▸ **What is asked**:
(A) In the passage below about the Caravan of Central American Mothers, how many international human rights organizations formed the Observation Mission group?
(B) Reproduce the part of the passage below on the mothers' caravan between "It is the final" and "welcome and honour.", inclusive.

Anna Vogt is the Latin America and Caribbean Regional Advocacy and Context Analyst for Mennonite Central Committee.
It is the final evening of the Observation Mission of Human Rights and Migration (MODH). As a group of 24 international human rights organizations, we have travelled from Guatemala to Mexico, visiting with migrants and communities to better understand and advocate around migration. We are sitting in the central plaza of San Cristobal de las Casa, in Chiapas, Mexico, when a rumor starts spreading through the crowd. “The mothers are coming, the mothers are coming, the mothers are coming!” As a group, we rushed to the street entering the plaza, clasping hands to form a human chain of welcome and honour.
“Vivos los llevaran y vivos los queremos!” echos off the church and fills the plaza. This cry, “alive they were taken, and alive we want them!” has been taken up by the Caravan of Central American Mothers Searching for their Sons and Daughters. The Caravan is made up of women of all ages, wearing photos of their missing children around their necks and carrying the flags of their countries: Honduras, Guatemala, El Salvador. We applaud their courage, as the long line of women passes between us to take place of honour on the plaza stage.
Their children disappeared somewhere along the different migrant routes from Central America, through Mexico, into the United States. The children decided to migrate north for various reasons: looking for employment opportunities, family reunification, fleeing violence, or a combination. Now the mothers of these migrants also travel, following their children’s footsteps through Mexico in their pilgrimage of remembrance and advocacy. They are searching for their disappeared and vow not to rest until they find them.
Mothers searching for their disappeared has a long history throughout the Americas, spilling over from the disappearances during the dictatorships and civil wars of the 20th century into the present. In Argentina, the Mothers and Grandmothers of the Plaza de Mayo courageously marched every Thursday during the Dirty War to demand the return of the over 6,000 disappeared. The Mothers of Soacha also search for their children, among the 60,630 forcibly disappeared in Colombia. In Canada, Indigenous women also demand answers for the over 1,200 missing and murdered Indigenous women.

▸ **Material**:
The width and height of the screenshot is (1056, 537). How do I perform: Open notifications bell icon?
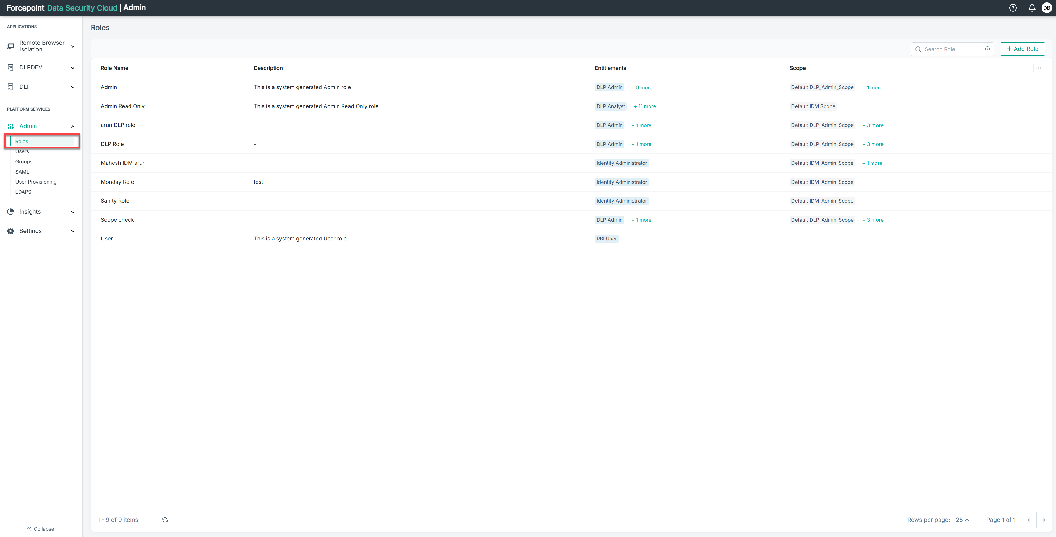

▸ **Written answers**:
(A) 24

(B)
It is the final evening of the Observation Mission of Human Rights and Migration (MODH). As a group of 24 international human rights organizations, we have travelled from Guatemala to Mexico, visiting with migrants and communities to better understand and advocate around migration. We are sitting in the central plaza of San Cristobal de las Casa, in Chiapas, Mexico, when a rumor starts spreading through the crowd. “The mothers are coming, the mothers are coming, the mothers are coming!” As a group, we rushed to the street entering the plaza, clasping hands to form a human chain of welcome and honour.